Work request:
Report the number of lines holding "header" in the material below, and nothing more.

Available data:
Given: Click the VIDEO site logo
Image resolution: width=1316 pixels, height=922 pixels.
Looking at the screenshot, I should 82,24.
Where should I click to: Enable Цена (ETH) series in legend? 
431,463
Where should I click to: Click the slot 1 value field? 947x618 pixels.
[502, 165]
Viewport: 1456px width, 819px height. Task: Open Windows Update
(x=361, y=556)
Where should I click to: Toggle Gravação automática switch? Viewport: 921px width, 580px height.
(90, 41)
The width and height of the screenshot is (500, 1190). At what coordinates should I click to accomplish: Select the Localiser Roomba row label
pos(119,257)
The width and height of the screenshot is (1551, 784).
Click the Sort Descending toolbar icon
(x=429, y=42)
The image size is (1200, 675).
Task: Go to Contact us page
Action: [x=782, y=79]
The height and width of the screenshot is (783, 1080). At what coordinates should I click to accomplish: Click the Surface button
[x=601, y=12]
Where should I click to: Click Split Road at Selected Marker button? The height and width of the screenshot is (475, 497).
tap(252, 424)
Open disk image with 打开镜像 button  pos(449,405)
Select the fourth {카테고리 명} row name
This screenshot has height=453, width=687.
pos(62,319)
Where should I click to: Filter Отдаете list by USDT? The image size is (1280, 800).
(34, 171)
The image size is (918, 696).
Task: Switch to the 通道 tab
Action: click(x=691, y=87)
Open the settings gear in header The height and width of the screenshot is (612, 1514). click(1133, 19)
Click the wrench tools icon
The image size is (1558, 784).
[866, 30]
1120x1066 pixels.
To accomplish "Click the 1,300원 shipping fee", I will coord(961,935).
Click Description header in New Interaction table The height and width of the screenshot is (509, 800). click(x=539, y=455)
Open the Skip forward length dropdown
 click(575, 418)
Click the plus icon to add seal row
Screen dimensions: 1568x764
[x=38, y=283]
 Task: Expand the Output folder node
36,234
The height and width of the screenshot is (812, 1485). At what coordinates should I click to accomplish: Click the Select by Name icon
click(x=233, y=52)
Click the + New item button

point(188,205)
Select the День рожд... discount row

Exercise solution:
2